Counterfeit hardware poses security risk
A few weeks ago at a cyberwarfare training program, I was asked what single action would have the biggest impact in securing our critical military and intelligence systems? That is a very interesting question that has been on my mind ever since. The answer came on a conference call that took place late last week. On that call the question of supply chain security came up, specifically asking what percentage of components used in a critical piece of security hardware were foreign sourced. For background data, only about 20 percent of all computer chips are made in the United States. The vendor danced around the quest and then a sales representative said, “No one has ever asked this question before, so we should move on.”
That is a dangerous attitude given that counterfeit computer hardware is viewed as a significant problem by private corporations and the military. Two years ago there was a White House report that noted that there had been several “unambiguous, deliberate subversions” of computer hardware.

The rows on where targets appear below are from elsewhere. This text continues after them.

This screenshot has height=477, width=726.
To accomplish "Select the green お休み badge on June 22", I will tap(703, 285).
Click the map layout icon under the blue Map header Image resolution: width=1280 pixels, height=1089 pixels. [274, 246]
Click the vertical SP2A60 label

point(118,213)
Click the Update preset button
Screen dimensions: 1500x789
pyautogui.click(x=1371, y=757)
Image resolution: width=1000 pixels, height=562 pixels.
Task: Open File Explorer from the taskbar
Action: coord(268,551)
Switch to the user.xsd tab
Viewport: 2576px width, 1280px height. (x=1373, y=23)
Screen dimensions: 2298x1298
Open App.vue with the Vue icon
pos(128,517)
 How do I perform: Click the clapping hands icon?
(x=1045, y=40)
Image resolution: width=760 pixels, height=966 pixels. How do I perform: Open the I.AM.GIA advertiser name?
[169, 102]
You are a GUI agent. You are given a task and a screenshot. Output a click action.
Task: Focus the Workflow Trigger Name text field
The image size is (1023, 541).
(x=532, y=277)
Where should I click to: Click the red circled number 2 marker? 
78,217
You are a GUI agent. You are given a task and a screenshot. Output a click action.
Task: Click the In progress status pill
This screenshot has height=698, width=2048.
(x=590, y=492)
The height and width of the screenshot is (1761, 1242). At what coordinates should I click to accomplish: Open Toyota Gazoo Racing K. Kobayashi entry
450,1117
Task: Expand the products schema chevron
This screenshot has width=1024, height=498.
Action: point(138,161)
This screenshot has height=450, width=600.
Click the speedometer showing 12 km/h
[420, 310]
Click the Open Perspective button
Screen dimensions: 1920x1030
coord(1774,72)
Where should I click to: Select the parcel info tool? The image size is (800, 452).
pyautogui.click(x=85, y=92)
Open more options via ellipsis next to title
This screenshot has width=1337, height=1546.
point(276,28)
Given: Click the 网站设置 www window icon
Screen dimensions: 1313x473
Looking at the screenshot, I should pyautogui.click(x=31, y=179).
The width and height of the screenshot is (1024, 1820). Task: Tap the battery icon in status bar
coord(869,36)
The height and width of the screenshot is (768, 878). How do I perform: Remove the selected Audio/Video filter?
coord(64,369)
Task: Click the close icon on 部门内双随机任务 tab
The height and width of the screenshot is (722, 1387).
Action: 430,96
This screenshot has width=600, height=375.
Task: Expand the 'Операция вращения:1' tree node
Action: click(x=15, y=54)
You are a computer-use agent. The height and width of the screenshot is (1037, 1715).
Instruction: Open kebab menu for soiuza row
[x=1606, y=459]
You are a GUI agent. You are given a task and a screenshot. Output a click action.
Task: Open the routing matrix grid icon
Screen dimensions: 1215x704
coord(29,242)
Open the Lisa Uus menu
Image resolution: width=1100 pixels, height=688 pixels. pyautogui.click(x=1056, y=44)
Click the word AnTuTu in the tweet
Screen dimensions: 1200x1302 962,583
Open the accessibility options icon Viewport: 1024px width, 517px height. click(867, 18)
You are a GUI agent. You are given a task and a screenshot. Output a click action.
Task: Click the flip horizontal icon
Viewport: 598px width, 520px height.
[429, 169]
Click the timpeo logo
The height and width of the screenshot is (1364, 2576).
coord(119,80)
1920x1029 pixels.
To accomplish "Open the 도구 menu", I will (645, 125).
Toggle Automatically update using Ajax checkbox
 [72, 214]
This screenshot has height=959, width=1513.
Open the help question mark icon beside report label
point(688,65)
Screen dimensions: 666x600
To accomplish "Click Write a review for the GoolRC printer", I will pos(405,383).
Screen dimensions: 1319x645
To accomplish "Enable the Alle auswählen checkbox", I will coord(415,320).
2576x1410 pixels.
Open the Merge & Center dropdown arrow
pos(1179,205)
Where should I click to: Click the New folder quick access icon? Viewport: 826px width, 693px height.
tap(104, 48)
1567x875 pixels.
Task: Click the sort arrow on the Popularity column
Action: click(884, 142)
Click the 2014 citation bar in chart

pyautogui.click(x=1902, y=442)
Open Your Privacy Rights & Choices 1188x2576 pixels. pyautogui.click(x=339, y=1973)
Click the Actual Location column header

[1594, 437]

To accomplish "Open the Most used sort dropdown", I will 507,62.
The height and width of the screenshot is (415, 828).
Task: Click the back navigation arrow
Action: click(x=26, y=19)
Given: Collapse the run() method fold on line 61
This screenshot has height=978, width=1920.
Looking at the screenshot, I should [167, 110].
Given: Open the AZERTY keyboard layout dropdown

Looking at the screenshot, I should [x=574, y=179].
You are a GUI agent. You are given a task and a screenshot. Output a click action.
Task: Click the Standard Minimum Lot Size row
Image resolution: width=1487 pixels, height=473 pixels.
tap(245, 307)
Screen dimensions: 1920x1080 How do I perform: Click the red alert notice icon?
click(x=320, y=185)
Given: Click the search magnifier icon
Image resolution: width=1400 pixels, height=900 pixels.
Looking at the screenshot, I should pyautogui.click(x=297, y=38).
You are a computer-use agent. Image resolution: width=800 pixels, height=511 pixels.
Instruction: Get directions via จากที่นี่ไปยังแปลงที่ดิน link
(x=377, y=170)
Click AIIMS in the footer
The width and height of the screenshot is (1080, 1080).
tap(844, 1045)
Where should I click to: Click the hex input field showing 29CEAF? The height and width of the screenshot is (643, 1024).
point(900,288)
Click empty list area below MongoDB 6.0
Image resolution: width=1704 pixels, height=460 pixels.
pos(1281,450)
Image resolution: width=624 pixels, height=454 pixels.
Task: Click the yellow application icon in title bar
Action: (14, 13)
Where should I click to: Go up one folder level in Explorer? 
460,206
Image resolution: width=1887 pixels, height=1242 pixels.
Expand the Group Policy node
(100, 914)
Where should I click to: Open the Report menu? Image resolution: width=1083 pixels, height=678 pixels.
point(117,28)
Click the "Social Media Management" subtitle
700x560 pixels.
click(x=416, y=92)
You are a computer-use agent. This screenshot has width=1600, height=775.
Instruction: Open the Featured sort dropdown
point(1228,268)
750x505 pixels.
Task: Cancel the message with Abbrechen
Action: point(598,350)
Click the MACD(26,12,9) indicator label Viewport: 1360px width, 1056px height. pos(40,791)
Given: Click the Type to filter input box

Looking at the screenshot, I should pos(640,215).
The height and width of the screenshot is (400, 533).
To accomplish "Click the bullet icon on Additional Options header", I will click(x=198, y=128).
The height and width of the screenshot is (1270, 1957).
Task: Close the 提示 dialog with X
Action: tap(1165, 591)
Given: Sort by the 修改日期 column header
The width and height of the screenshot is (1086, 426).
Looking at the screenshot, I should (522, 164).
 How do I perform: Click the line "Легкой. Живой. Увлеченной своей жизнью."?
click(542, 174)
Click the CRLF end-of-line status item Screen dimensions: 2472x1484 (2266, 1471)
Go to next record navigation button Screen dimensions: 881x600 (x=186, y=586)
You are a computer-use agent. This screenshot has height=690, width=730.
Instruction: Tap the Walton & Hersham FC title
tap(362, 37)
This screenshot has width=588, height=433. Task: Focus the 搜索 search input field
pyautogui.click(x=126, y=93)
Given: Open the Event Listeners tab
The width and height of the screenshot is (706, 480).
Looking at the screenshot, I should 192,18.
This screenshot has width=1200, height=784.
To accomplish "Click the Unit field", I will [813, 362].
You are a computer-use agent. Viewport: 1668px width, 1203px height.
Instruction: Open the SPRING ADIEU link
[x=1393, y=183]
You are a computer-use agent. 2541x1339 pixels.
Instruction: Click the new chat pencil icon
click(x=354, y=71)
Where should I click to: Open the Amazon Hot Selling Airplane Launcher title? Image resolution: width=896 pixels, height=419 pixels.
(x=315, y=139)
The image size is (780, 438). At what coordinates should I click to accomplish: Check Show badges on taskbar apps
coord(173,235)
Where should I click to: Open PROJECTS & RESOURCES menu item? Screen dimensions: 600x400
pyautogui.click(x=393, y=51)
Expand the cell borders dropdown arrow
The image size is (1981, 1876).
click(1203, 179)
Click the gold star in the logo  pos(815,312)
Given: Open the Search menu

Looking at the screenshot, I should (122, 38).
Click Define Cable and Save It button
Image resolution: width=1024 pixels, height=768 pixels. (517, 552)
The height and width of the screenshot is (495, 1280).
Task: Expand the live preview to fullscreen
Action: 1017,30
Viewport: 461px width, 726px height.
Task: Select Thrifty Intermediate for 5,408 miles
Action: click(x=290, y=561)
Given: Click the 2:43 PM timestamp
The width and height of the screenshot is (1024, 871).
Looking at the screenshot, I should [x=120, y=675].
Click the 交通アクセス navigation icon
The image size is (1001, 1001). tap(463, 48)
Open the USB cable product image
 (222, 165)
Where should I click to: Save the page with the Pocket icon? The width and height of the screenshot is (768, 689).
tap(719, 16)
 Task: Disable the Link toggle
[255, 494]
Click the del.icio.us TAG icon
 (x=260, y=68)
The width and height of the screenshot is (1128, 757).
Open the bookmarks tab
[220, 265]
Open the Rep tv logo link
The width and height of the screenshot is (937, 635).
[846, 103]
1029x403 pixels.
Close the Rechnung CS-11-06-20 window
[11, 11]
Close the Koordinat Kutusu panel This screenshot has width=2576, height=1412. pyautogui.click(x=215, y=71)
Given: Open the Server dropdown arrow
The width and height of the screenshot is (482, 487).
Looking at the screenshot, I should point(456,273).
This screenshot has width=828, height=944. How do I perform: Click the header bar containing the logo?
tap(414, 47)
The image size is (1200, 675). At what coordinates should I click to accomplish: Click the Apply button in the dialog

As I experienced on the conference call, vendors routinely try to side-step this critical security issue. In order to guard against processor level cyberattacks or potential product compromise, vendors should be required to disclose, in a classified setting, all known or suspected vulnerabilities in the devices proposed for use in sensitive security applications or systems. This should be done during the request for proposal process—a proper assessment of the cyber security risks must be part of the offer evaluation. And while you are at it, ask the vendor is they are selling products to China and complying with the rule China enacted this past spring that requires detailed disclosure of the inner-workings of 21 different categories of security products.